Tuesday, October 16, 2012


One of the major inefficiencies of open outcry trading is the potential for trades not matching correctly which is known as an outtrade.  Even with all the layers of safeguards, it's inevitable that in such a chaotic environment some trades would be written with the wrong price or quantity, be directed towards the wrong trader, the card would be lost, confusion over who bought or sold, trades would be mistyped by the back office or the handwriting was simply illegible.  As long as both counter parties recognized the trade at the correct price, then it was just a clerical issue but if there was a discrepancy on price/quantity, buy/sell or even if a trade actually occurred then it could involve disasterous consequences.

The first safeguard is for both counterparties in a transaction to confirm it if they have time verbally or via hand signals while in the pit before handing off their cards and carbon duplicates to a clerk who serves as a trade checker.  Both trade checkers eventually find each other and confirm the transaction before time stamping and handing the cards off to the clearing firm to get the trades typed into the computer system.  At the end of the trading day a preliminary run of the data entry is available to get checked by a trader or delegated to a clerk which is the final chance to catch a mistake before it hits the trading statement and becomes an outtrade to be dealt with before the market opens the next day.

Early each morning, outttrade sheets are left in an alphabitized stack outside the trading floor showing each clearing firm's and trader's outtrades which they have to resolve.  To take advantage of being the first alphabetized listing (or in the old days when it was distributed to receive first delivery), one trading firm was named Aardvark because it's the first word in the dictionary.

The outtrade sheets would show price discrepancies, wrong clearing firm numbers, mismatch on buying/selling, trades which are coming into a trader which weren't picked up and trades going into another trader that they didn't pick up yet either.  Most of the adjustments were just clerical as the previous safeguards kept from any unknown trades but in the past I've heard of errors which weren't discovered until this stage at a great cost.   Generally if there were any honest errors a 50/50 split for upside/downside would be offered but I never had any issues as a trader or clerk so don't know how much that occurred. 
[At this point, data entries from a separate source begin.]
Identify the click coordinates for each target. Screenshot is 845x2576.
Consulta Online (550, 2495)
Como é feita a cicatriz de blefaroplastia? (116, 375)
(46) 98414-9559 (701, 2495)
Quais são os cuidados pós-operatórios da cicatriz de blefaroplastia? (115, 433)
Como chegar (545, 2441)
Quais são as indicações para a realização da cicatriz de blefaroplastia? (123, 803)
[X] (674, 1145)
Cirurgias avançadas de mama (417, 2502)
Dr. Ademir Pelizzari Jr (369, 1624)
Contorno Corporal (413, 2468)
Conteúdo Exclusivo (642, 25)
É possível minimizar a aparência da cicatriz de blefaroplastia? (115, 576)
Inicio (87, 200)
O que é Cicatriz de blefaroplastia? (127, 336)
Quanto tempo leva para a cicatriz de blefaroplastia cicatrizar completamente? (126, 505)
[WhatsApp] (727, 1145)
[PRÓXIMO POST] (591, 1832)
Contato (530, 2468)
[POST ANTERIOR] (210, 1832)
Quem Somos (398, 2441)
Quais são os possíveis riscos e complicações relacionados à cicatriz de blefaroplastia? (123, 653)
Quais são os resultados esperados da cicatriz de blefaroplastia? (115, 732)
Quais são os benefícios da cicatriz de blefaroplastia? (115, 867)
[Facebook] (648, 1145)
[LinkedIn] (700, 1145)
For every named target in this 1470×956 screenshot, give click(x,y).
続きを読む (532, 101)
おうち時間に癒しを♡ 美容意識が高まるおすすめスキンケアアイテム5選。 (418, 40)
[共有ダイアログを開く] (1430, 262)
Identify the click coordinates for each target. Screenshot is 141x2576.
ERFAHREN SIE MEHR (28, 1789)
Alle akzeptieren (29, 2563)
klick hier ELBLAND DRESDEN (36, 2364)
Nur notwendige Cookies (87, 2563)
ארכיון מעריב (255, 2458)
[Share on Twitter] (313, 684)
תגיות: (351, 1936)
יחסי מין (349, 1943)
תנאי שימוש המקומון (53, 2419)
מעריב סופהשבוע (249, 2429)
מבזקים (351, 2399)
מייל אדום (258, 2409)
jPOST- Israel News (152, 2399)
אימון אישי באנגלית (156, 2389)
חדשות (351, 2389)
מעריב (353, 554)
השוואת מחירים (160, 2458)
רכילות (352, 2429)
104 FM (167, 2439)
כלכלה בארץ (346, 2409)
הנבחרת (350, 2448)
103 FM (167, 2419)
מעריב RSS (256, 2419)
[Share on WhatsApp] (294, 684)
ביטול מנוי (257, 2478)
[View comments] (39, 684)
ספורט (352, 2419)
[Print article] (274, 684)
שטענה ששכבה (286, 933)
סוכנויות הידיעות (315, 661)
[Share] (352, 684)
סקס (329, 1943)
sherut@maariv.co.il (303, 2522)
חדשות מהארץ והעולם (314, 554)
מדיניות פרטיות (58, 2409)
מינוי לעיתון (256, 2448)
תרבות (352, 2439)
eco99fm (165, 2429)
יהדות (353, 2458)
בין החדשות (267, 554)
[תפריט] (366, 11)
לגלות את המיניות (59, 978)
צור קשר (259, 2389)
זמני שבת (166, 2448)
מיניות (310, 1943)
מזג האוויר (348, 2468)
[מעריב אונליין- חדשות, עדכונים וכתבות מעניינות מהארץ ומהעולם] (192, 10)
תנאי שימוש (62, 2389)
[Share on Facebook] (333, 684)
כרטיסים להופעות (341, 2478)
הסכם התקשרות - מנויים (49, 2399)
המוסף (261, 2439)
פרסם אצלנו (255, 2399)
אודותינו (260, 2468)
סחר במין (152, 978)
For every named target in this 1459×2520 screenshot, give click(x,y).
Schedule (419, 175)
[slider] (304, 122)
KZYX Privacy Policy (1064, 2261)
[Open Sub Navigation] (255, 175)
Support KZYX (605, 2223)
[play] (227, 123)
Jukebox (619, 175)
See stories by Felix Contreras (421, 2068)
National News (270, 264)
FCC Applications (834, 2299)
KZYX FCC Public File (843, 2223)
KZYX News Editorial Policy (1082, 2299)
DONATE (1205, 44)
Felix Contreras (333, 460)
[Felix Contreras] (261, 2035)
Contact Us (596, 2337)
As part of the official way to handle outtrades, a class from the exchange had to be attended to have it all be explained but in hindsight I can't recall one thing taught in it.  After attending the class, the badge above was issued to note that a person was OTQ (Out Trade Qualified) but it was just a formality.  Dealing w/outtrade clerks as part of early morning duties when I was clerking was always pretty simple as all the outtrade clerks were always competent and they knew what the situation was 99% of the time.  Little more was said beside "you're good," "not yours," or "go my way" which like all aspects of the trading pit was centered on brevity.

Each exchange had it's own idiosyncrasies in comparison to my experience at the CME, for example the traders/brokers at NYMEX fling their cards into the center pit reporter for the exchange to enter and "outtrades" are referred to as "cutouts" at KCBT, etc....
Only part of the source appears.